I'm hopeful that will change. With age and experience comes a different kind of hope. Cycles bring things back around. I'm certainly not waiting for any return to the way things were, that's not what I mean. I'm talking about perspective and what we can take from the past.
Lots of talk lately about the failures of the 60s. A friend of mind recently explained to me why he's voting for Obama. "Boomers have had two chances at the presidency; both have fucked it up, wouldn't you agree?" Hard to argue with that. Between Clinton's wandering eye and Bush's wandering mind, I think it's safe to say they didn't exactly REPRESENT well. Yet there are those from my generation who are supporting Obama because he represents everything that the 60s were about. They further add that there is something in the air and it's moving forward.

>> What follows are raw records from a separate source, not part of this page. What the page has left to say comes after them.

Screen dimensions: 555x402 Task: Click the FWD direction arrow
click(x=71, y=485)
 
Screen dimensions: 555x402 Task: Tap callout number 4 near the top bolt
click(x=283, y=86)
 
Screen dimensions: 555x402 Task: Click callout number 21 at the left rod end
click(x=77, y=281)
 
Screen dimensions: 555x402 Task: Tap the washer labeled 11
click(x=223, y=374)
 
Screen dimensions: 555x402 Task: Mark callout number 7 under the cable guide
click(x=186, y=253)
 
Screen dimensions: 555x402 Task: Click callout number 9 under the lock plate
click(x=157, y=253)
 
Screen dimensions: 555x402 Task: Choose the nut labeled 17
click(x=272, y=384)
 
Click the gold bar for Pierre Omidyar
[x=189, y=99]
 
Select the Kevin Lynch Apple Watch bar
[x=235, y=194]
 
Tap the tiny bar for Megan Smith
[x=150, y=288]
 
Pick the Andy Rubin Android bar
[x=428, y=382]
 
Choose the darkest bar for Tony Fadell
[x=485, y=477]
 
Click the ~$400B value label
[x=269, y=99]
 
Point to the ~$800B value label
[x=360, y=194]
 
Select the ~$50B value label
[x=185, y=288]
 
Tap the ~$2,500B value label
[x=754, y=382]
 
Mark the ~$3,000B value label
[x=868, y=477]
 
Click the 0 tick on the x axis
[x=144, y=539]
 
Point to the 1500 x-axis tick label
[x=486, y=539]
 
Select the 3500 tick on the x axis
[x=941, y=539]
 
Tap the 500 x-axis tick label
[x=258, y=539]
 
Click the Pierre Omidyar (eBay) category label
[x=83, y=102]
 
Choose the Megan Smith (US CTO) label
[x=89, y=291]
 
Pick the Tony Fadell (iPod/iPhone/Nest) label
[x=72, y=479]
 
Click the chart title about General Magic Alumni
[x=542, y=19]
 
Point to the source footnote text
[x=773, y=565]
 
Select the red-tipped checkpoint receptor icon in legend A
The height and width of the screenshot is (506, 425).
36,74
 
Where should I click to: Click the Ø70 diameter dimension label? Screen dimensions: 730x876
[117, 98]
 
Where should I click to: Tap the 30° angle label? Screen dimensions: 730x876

To borrow a phrase from back in the day..."You know something's happening and you don't know what it is, do you...Mr. Jones?"
Yes, something is happening here, and even if it isn't all that clear yet, I submit that one thing is. I believe that the values and sacrifices and vision of the late 60s didn't go away. They're all over the place. They've filtered into classrooms and medical buildings. They make their presence felt in the workplace and in the board room. Some of the brightest figures burned out early. That's always the case. Too bad Janice or Jimmy couldn't have gone farther down the road. The most violent proved to themselves how limited their methods truly were. They self-destroyed; some sooner, others just a little later. But for most others, I argue they becme the difference they wanted to be. Ask them. See what they say.

1 comment:

Kalirati said...

I hate the phrase "the failure of the sixties." As if that sense of urgency could be sustained after we pulled out of Vietnam. I have been touched by many people who believe in questioning authority and creating positive change.The sixties did not die, but like the Nile branched down into many fine tributaries to feed an ocean.